━━ QUOTED PASSAGE ━━

In order for all the foregoing to be more readily understood, the attached drawings show a practical way of implementing the invention.

Figure 1 shows us a perspective view from one end of a partially cut away panel where its structuring can be clearly seen, as well as part of a like panel attached to its side enabling the tongue and groove joint and assembly method between them both to be seen in detail.
Figure 2 shows us a partial cross sectional view of a tray mould for obtaining a half-panel where the special structuring of its side frames can be seen together with that of the grill framework resting on and fitting into them, which forms the rearside channels in each half-plate.
Finally, figure 3 shows us the device for making and vibrating the basic half-panels to be used in forming the partition panel in question, both schematically and in partial perspective.

Figure 1 shows us that the partition-panel (1) is formed by joining the half-panels (2) and (3), along the ribs or bonding areas (4) which determine the compaction of the unit. Each half-panel has a succession of channels (5) along its inside which, when placed opposite each other, form a succession of longitudinal through ducts (6) of which the outer ones (7) are in contact with the outside edge of the panel through the channels or recesses (8) provided to facilitate bonding between panels by means of a fill mix or mortar (9) occupying the slots (8) and the longitudinal outer through ducts (7) in each half-panel.
This figure likewise shows us the longitudinal recesses (10) and protuberances (11) with trapezium shaped cross sections on both side edges of each half-panel. These form the tongue and groove type assembly between two adjacent panels.
Figure 2 shows us the setting mould where the basic, flat, totally smooth tray (12) which will preform the visible face of the half-panel can be seen, as well as the special arrangement of the sides (13) where a protruding fillet (14) with trapezium shaped cross section can be seen on one side and a longitudinal recess (14ʹ) with the same cross section on the other. These form the tongue and groove elements for joining panels. Here we can also see the special arrangement of the framework (15) made up of a series of half round bars, connected and held together by cross strips (16) which are bent over at their ends forming a square (17) for securing the framework (15) onto the mould's sides (13).
Prolongations in the fashion of fillets (18) with a rectangular cross section can also be seen in this figure. As stated earlier, these can be continuous, as seen in the drawing, or be intermittent stretches which, issuing from the lateral bars of the framework (15) and making a single body therewith, form the channels or slots (8) in the lateral edges of the partition-panels.

━━━
━━ DATA ENTRIES ━━

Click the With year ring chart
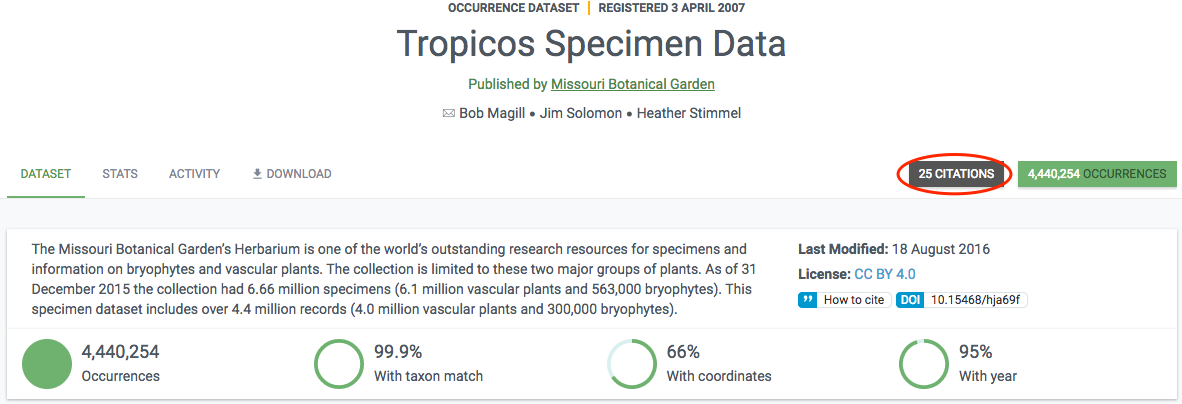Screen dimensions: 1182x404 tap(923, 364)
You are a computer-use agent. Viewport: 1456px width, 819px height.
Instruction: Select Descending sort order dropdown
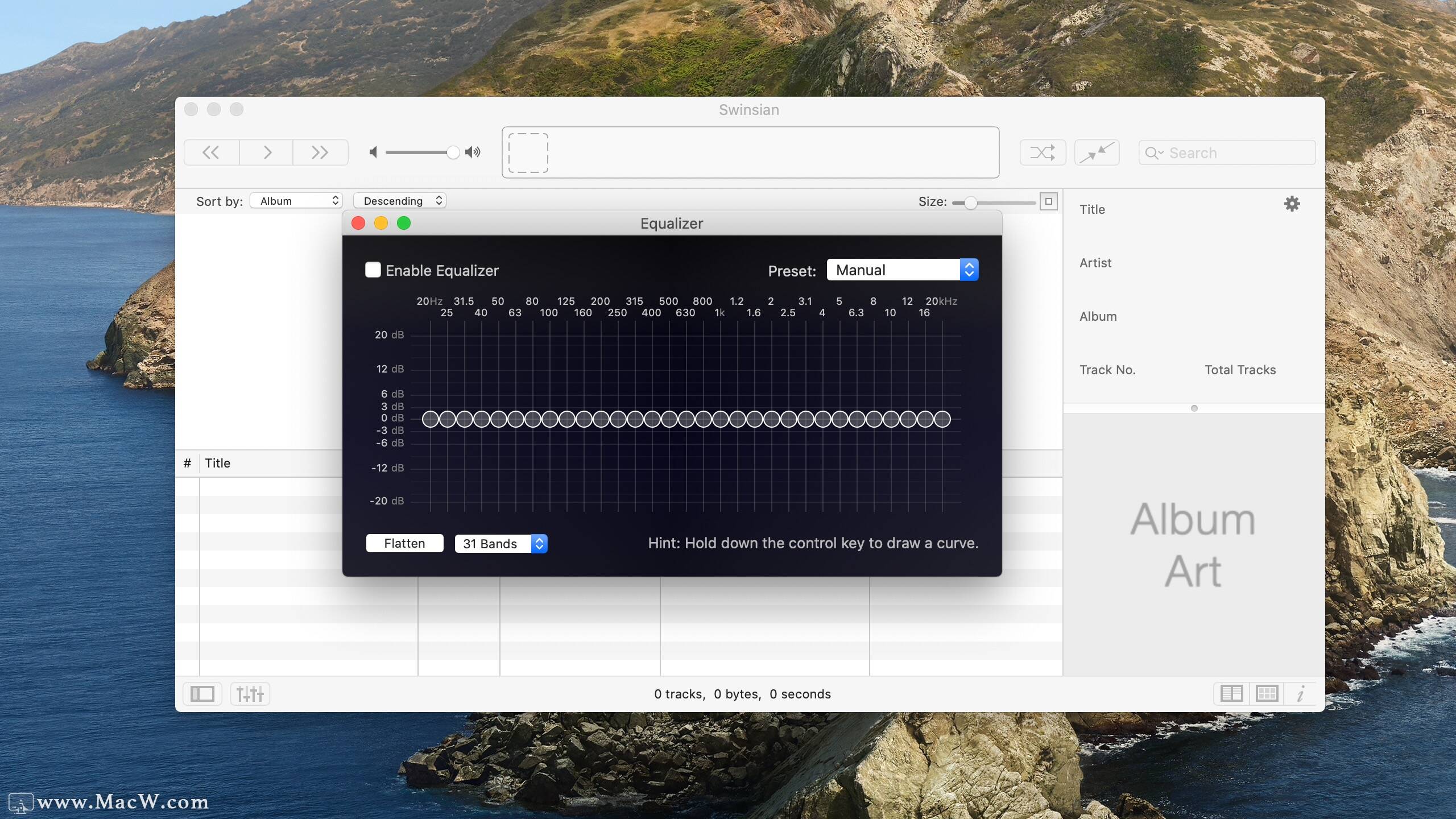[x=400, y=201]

━━━

**TASKS FOR THIS EXERCISE**
1/ Answer these questions from the partition-panel description:
(a) Which two half-panels are joined to form the partition-panel (1)?
(b) What holds the half round bars of the framework (15) together?
(c) What shape do the cross sections of the recesses (10) and protuberances (11) have?
2/ Proceed with the partition-panel description, starting after its last sentence.
The items play no part in this.

**RESPONSE LIST**
1/
(a) The half-panels (2) and (3).
(b) Cross strips (16).
(c) Trapezium shaped.

2/
Finally, figure 3 shows the panel making device in a highly schematic way in partial perspective. Mounted on a vibrating table (19) fitted with a vibrator (20) suitably located in an appropriate position, the device transmits vibrations to the tray mould (12) fitted with a bottom stiffening structure (21) where the tongue and groove fillet (14) can be seen on one of its sides (13). The positioning of the framework (15) which forms the channels made in the rear of the half-panels can just be made out too. Naturally, the table (19) has conventional means of articulation facilitating the formwork's striking and removal of the panel from the mould.
The foregoing is a faithfull reflection of the invention, which should be considered in a broad and non-limiting sense. Circumstances of a secondary or accessory nature which, whilst varying, do not alter the essential quality claimed hereafter, are inmaterial.

Claims

1. Partition-panel for interior compartmentation of buildings. Being made with prefabrication techniques in light-weight vibrated concrete, this panel is characterized because it is made by contraposing two half-panels vibrated separately, each of which has one face or surface flat and smooth from its direct contact with the base moulding tray and its other face rough with tiny cavities as a result of the vibration process itself. Each rough side has a succession of longitudinal channels, arch shaped in cross section. The half-panels are bonded together on their rough sides with cement-adhesive. The channels in each half-panel coincide when placed face to face and form longitudinal through ducts in the finished panel whilst the spaces separating these ducts form bonding areas or ribs making for a solid, compact unit. A protuberance in the shape of a longitudinal fillet with a trapezium shaped cross section is made on one of the lateral edges of each half-panel and a recess on the other, also longitudinal, with the same cross section and of a size suitable for enabling collateral panels to be fitted together by groove and tongue type jointing.

2. Partition-panel, as claim 1, characterized because the two outside ducts of the interior succession thereof, are in contact with the respective outside lateral edge via longitudinal slots rectangular in cross section. The latter may run either the whole length of the partition-panel or intermittently at regular intervals.

3. Partition-panel, as claim 1, characterized by provision being made for the succession of longitudinal ducts formed inside thereof to be slightly shorter than the panel itself. In this case, the latter's end edge surfaces will be totally flat and smooth.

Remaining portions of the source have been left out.